Sorry? Countrywide's executives are throwing a party at the Ritz-Carlton Bachelor Gulch ski resort in Avon, Colo. Rooms are $750 a night. Supper at Spago will go $110 before the wine. Don't worry, the company's picking up the tab for 30 representatives of smaller banks for three nights, all included. Countrywide's stockholders, who have lost 80% of their investment in the last year, are not invited.

Friday the 13th Part VIII If the US had no "peer competitor", how could the Pentagon justify its $750 billion budget? No problem, they'll always have China. Pentagon strategists talk about U.S.-China competition for energy in Africa, in the Caspian Sea basin, and in the Persian Gulf. The US has to be able to counter them, it's our oil.

Seeds of Doubt: For several years now I have invested on the idea that Peak Oil was real, that shortages were coming, and that energy prices were heading up. I've done pretty well at it. But now I have to reconsider; Greenspan is saying the same thing.

Rule Britannia: North Sea oil and gas are running out, world oil stocks are falling. The UK’s last few nuclear plants are of interest only to demolition contractors, as are many of its older coal-fired power plants. One third of the UK’s current generating capacity will be gone by the middle of the next decade. They'll always have Trafalgar.

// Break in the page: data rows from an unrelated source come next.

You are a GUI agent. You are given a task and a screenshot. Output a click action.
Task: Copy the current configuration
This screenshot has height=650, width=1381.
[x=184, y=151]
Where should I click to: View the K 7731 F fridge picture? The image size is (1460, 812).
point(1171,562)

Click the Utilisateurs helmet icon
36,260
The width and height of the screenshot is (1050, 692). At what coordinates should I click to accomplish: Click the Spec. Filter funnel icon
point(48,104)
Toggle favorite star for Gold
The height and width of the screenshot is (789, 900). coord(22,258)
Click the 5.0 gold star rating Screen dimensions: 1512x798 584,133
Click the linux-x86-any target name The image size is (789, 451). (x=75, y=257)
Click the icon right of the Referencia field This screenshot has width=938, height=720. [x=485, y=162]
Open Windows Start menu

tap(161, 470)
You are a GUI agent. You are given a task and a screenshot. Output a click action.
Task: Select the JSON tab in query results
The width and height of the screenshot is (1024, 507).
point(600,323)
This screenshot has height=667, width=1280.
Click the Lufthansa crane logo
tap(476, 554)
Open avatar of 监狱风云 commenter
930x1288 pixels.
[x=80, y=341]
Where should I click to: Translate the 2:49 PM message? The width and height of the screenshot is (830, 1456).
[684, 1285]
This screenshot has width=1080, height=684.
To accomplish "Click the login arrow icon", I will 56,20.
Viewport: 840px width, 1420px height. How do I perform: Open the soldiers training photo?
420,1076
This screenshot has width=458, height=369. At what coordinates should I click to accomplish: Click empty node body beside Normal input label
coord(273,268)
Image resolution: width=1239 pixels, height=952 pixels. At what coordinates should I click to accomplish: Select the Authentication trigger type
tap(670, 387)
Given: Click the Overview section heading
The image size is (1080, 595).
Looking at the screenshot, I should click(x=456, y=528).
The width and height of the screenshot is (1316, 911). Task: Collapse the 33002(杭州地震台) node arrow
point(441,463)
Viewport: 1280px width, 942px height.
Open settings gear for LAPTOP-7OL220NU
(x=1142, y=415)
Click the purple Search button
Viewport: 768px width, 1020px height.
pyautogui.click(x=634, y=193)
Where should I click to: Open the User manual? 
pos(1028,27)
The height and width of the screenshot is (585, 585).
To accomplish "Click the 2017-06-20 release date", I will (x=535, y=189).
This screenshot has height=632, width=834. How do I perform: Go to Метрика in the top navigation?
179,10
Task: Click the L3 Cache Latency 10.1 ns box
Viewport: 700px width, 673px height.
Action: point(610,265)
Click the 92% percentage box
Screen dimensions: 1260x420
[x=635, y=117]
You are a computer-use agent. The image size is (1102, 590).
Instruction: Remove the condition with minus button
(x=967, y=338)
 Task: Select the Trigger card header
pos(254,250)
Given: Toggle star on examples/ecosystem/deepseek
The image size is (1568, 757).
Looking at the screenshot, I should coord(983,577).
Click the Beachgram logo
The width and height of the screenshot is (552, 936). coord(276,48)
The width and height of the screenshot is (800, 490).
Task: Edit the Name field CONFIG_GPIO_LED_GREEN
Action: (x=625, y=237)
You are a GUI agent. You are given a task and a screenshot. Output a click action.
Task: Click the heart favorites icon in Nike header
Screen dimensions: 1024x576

Reading Comprehension: In their September 2007, Citibank listed $3.0 trillion in credit derivatives and JPMorgan $7.8 trillion. Since then Citibank has taken over $18 billion in write-offs and wanders the face of the earth seeking cash infusion from the Chinese, Dubai, etc. JPMorgan, on the other hand, is playing Caesar's Wife, with no losses to report. How's this possible? Hint: In May 2006 Bush gave his intelligence czar authority, in the name of national security, "to excuse publicly traded companies from their usual accounting and securities-disclosure obligations."

High/Low: The spread between corporate bond yields and 10-year Treasuries exceeds 3 percentage points, the widest since the Depression. Some say this is a sign bond investors are increasingly worried about corporate defaults. I just take notes.

Public Service Announcement: Sunday evening, 60 Minutes ran an expo of Karl Rove's trumped up prosecution and jailing of Alabama's Democratic Governor Don Siegelman. If you live in Alabama you may want go to 60 minutes website and view the program, which was blacked out by CBS stations in the state. Technical difficulties, same as with voting machines in Ohio.